**What is expected**
Each line of the listing is to be copied exactly.
-- Opening Marker --
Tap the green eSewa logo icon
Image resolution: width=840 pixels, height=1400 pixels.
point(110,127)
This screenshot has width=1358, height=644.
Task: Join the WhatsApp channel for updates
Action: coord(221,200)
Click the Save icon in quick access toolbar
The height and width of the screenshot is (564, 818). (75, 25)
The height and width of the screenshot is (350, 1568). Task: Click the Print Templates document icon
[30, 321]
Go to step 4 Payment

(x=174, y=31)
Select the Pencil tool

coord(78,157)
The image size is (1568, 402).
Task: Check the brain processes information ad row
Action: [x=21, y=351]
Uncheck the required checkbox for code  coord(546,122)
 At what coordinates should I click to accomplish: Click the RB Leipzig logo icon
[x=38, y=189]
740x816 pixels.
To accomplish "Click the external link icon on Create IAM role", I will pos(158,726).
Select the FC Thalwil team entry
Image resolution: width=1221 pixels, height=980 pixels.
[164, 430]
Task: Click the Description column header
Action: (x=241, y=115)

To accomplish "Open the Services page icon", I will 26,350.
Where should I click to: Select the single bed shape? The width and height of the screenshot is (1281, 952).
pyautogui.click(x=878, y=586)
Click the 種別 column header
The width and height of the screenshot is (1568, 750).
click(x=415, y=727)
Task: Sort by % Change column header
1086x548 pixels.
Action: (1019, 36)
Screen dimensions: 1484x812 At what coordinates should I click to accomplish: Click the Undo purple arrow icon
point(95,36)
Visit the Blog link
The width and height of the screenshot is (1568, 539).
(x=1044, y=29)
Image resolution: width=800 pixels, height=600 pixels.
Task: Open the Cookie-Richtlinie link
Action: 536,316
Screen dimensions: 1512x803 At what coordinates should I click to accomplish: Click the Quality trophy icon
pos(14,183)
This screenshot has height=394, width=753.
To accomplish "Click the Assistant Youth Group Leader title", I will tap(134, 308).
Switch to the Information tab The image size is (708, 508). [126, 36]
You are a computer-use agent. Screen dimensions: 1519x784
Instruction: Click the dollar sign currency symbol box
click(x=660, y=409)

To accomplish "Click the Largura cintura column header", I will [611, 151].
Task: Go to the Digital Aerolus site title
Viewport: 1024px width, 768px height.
-- Closing Marker --
**Reply**
Tap the green eSewa logo icon
Image resolution: width=840 pixels, height=1400 pixels.
point(110,127)
This screenshot has width=1358, height=644.
Task: Join the WhatsApp channel for updates
Action: coord(221,200)
Click the Save icon in quick access toolbar
The height and width of the screenshot is (564, 818). (75, 25)
The height and width of the screenshot is (350, 1568). Task: Click the Print Templates document icon
[30, 321]
Go to step 4 Payment

(x=174, y=31)
Select the Pencil tool

coord(78,157)
The image size is (1568, 402).
Task: Check the brain processes information ad row
Action: [x=21, y=351]
Uncheck the required checkbox for code  coord(546,122)
 At what coordinates should I click to accomplish: Click the RB Leipzig logo icon
[x=38, y=189]
740x816 pixels.
To accomplish "Click the external link icon on Create IAM role", I will pos(158,726).
Select the FC Thalwil team entry
Image resolution: width=1221 pixels, height=980 pixels.
[164, 430]
Task: Click the Description column header
Action: (x=241, y=115)

To accomplish "Open the Services page icon", I will 26,350.
Where should I click to: Select the single bed shape? The width and height of the screenshot is (1281, 952).
pyautogui.click(x=878, y=586)
Click the 種別 column header
The width and height of the screenshot is (1568, 750).
click(x=415, y=727)
Task: Sort by % Change column header
1086x548 pixels.
Action: (1019, 36)
Screen dimensions: 1484x812 At what coordinates should I click to accomplish: Click the Undo purple arrow icon
point(95,36)
Visit the Blog link
The width and height of the screenshot is (1568, 539).
(x=1044, y=29)
Image resolution: width=800 pixels, height=600 pixels.
Task: Open the Cookie-Richtlinie link
Action: 536,316
Screen dimensions: 1512x803 At what coordinates should I click to accomplish: Click the Quality trophy icon
pos(14,183)
This screenshot has height=394, width=753.
To accomplish "Click the Assistant Youth Group Leader title", I will tap(134, 308).
Switch to the Information tab The image size is (708, 508). [126, 36]
You are a computer-use agent. Screen dimensions: 1519x784
Instruction: Click the dollar sign currency symbol box
click(x=660, y=409)

To accomplish "Click the Largura cintura column header", I will [611, 151].
Task: Go to the Digital Aerolus site title
Viewport: 1024px width, 768px height.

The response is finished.